#### YOUR OBJECTIVE
Please copy the records below word for word, keeping every line and character unchanged.

:: RECORDED DATA

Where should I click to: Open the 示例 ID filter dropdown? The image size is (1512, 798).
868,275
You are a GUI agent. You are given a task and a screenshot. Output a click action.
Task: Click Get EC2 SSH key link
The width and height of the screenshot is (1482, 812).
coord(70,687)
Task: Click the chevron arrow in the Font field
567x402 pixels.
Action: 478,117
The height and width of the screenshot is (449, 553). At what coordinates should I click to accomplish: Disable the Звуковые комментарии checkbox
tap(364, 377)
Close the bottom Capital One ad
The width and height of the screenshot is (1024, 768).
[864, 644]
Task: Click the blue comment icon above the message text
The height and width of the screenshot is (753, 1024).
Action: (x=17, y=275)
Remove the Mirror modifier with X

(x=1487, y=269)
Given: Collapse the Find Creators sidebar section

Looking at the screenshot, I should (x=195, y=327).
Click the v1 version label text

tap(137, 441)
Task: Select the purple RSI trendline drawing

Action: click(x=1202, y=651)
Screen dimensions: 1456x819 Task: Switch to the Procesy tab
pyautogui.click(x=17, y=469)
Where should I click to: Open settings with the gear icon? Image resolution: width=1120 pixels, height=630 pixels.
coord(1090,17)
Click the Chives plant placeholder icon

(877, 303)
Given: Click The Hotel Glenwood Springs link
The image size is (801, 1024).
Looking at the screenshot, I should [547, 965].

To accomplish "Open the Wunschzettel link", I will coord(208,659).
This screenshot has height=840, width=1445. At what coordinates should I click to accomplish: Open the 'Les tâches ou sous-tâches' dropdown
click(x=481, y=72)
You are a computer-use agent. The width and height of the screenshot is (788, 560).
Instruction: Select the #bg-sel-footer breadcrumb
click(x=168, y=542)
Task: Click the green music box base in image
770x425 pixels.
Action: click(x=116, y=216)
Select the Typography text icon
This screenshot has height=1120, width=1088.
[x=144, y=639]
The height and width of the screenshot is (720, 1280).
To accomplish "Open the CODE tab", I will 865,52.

::::

#### THE COMPLETED TASK
Where should I click to: Open the 示例 ID filter dropdown? The image size is (1512, 798).
868,275
You are a GUI agent. You are given a task and a screenshot. Output a click action.
Task: Click Get EC2 SSH key link
The width and height of the screenshot is (1482, 812).
coord(70,687)
Task: Click the chevron arrow in the Font field
567x402 pixels.
Action: 478,117
The height and width of the screenshot is (449, 553). At what coordinates should I click to accomplish: Disable the Звуковые комментарии checkbox
tap(364, 377)
Close the bottom Capital One ad
The width and height of the screenshot is (1024, 768).
[864, 644]
Task: Click the blue comment icon above the message text
The height and width of the screenshot is (753, 1024).
Action: (x=17, y=275)
Remove the Mirror modifier with X

(x=1487, y=269)
Given: Collapse the Find Creators sidebar section

Looking at the screenshot, I should (x=195, y=327).
Click the v1 version label text

tap(137, 441)
Task: Select the purple RSI trendline drawing

Action: click(x=1202, y=651)
Screen dimensions: 1456x819 Task: Switch to the Procesy tab
pyautogui.click(x=17, y=469)
Where should I click to: Open settings with the gear icon? Image resolution: width=1120 pixels, height=630 pixels.
coord(1090,17)
Click the Chives plant placeholder icon

(877, 303)
Given: Click The Hotel Glenwood Springs link
The image size is (801, 1024).
Looking at the screenshot, I should [547, 965].

To accomplish "Open the Wunschzettel link", I will coord(208,659).
This screenshot has height=840, width=1445. At what coordinates should I click to accomplish: Open the 'Les tâches ou sous-tâches' dropdown
click(x=481, y=72)
You are a computer-use agent. The width and height of the screenshot is (788, 560).
Instruction: Select the #bg-sel-footer breadcrumb
click(x=168, y=542)
Task: Click the green music box base in image
770x425 pixels.
Action: click(x=116, y=216)
Select the Typography text icon
This screenshot has height=1120, width=1088.
[x=144, y=639]
The height and width of the screenshot is (720, 1280).
To accomplish "Open the CODE tab", I will 865,52.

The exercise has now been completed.